Bollenbach Keine Extrakosten für die Eigentümer

Der Hochwasserschutz in Welschensteinach ist Thema im Ortschaftsrat gewesen.Foto: Störr Foto: Lahrer Zeitung

Die Hochwasserschutz-Maßnahmen in Welschensteinach werden aktuell durch Mitarbeiter des Haslacher Büros Wald und Corbe mit den Anwohnern abgestimmt. Bisher haben alle Eigentümer den geplanten Vorrichtungen zugestimmt.

Steinach. Ortsvorsteher Xaver Rockenstein blickte in der jüngsten Ortschaftsratssitzung zunächst auf das verheerende Hochwasser im Jahr 2008 zurück, das am Ende als 30-jährliches Ereignis eingestuft wurde. "Sehr früh hat sich herauskristallisiert, dass wegen der Ortslage Welschensteinachs nur lokale Einzelschutzmaßnahmen letztendlich finanzierbar und zielführend sein können", bilanzierte Rockenstein.

Nachdem das Steinacher Rückhaltebecken offiziell in Betrieb genommen wurde, könnten nun die Maßnahmen oberhalb des Gewässerlaufs beginnen.

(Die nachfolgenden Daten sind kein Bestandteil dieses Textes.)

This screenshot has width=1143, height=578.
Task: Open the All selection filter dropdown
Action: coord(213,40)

Die erste Begehung habe 2019 durch die Mitarbeiter des Fachbüros stattgefunden, der Bedarf sei ermittelt und durch den Gemeinderat sowie die Förderstelle im RP genehmigt worden.

Das Ergebnis sei in der vergangenen Woche den Gewässer-Anrainern vorgestellt und deren Vorschläge aufgenommen worden. "Der Abschluss der Begehung findet am 10. August im Tannenwaldweg statt", blickte der Ortsvorsteher voraus. Die Kosten werden zu 70 Prozent vom Land getragen und zu 30 Prozent von der Gemeinde Steinach.

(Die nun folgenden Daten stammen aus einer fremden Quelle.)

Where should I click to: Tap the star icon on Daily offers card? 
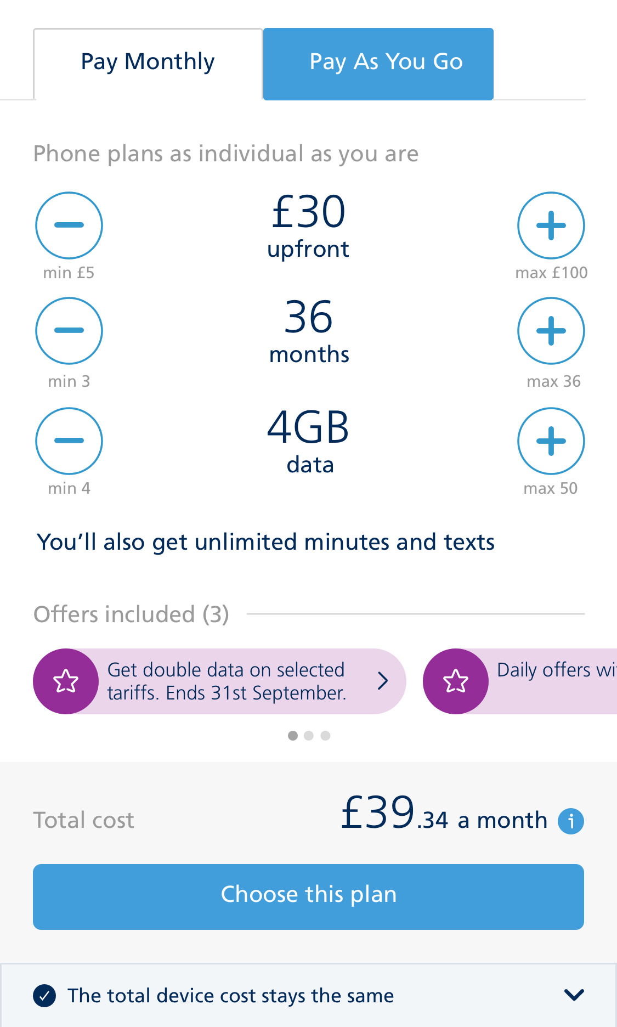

Den Eigentümern entstehen keine Kosten, sofern sie die vorgeschlagenen und genehmigten Maßnahmen umsetzen. Ein Abstimmungsgespräch im RP wurde anberaumt, um die Möglichkeit eines Zuschusses in Höhe der genehmigten Maßnahme abzuklären, wenn ein Eigentümer darüber hinausgehend in den Hochwasserschutz investiert. Dabei soll auch geklärt werden, ob bereits privat investierte Kosten nachgereicht und entsprechend gefördert werden können. Noch im laufenden Jahr sei der Beginn der Arbeiten geplant. "Man sieht ein Ziel vor Augen", betonte Xaver Rockenstein.

Im Zuge der Hochwasser-Diskussion wurde auch das Thema Brücken beleuchtet. Ortsrat Christian Schätzle erkundigte sich nach deren Zustand im Gesamten, weil sie gerade im Wasserabfluss eine entscheidende Rolle spielen und der Durchlass durch Anlandungen verschlammt sei.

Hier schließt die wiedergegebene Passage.